Und sie hackte zornig drauflos.
Aber einen Augenblick später entdeckte sie Kuno-Dieter auf dem anderen Ende des Kartoffelackers, wie er fleißig Unkraut ausriss und die Bündel am Feldrand aufschichtete. Sie stieg über die Furchen fort zu ihm hin.
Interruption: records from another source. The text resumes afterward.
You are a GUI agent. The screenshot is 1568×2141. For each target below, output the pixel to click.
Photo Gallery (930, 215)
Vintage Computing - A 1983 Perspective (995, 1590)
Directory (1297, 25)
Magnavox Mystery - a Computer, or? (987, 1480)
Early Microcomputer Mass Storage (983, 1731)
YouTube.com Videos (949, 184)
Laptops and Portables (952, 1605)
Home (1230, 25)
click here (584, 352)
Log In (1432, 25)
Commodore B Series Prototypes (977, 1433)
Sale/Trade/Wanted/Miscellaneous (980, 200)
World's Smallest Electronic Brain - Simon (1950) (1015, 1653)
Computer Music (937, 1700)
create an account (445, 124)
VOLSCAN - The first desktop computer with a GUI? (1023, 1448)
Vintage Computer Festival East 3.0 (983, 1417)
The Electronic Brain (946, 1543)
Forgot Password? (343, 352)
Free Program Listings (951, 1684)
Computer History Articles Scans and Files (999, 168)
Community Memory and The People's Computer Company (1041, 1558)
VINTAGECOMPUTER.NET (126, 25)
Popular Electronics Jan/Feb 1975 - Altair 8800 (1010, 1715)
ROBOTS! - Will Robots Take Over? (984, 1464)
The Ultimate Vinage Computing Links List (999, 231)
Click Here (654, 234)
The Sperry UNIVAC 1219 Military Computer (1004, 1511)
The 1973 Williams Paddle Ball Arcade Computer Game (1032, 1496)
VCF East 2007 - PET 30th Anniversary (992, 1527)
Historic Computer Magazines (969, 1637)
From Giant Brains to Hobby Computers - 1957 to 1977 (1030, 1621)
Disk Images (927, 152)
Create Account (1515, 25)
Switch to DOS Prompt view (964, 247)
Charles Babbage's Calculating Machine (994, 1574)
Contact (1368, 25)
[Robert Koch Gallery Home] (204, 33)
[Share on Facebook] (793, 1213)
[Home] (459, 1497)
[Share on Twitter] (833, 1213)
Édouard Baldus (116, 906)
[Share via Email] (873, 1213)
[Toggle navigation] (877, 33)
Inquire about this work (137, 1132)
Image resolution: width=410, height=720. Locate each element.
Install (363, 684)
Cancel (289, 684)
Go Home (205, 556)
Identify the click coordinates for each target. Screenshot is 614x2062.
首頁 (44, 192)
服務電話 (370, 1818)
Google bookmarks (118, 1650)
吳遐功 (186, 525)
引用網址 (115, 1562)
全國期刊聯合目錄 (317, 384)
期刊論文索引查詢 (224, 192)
»Schon ausgeschlafen?«, fragte sie.
»Kann nich schlafen«, sagte er. »Mir haste den Kopp dusslig jeredt. Muss nachdenken.«
»Denn tu das man! Aber denk nicht, dass du meinetwegen arbeiten musst.«
»Deinetwegen!« So viel Verachtung, wie er in dieses eine Wort legte, war gar nicht auszudenken. »Ick reiß Unkraut aus, weil sich’s dabei besser nachdenkt und weil’s mir eben Spaß macht. Wahrhaftig! Wejen dir! Für die paar Sechserstullen meenste?«
Wieder ging Frau Eva Kluge mit einem stillen Lächeln an ihre Arbeit zurück. Und er tat es doch ihretwegen, wenn er es auch nicht einmal vor sich selbst wahrhaben wollte. Jetzt hatte sie keinen Zweifel mehr, dass er mittags mit ihr gehen würde, und davor verloren alle mahnenden und warnenden Stimmen, die in ihr laut geworden waren, an Gewicht.
Früher als sonst machte sie Schluss mit der Arbeit. Sie ging wieder zu dem Jungen zurück und sagte zu ihm: »Ich mach jetzt Mittag. Wenn du willst, Kuno, kannst du mit mir kommen.«
Er riss noch ein paar Unkräuter aus und sah dann auf das gesäuberte Stück. »’ne janz schöne Ecke ha’ck jeschafft«, sagte er befriedigt. »Natürlich ha’ck nur det jrobe Unkraut jenomm, for det kleene musste noch mal mit de Hacke langjehn, det schafft denn aba mehr.«
»Natürlich«, sagte sie. »Nimm du nur das grobe Unkraut weg, mit dem kleinen will ich schon fertig werden.«
Er sah sie wieder von der Seite an, und sie merkte, dass diese blauen Augen auch schelmisch blicken konnten.
»Det soll woll ’ne Anspielung sind?«, erkundigte er sich.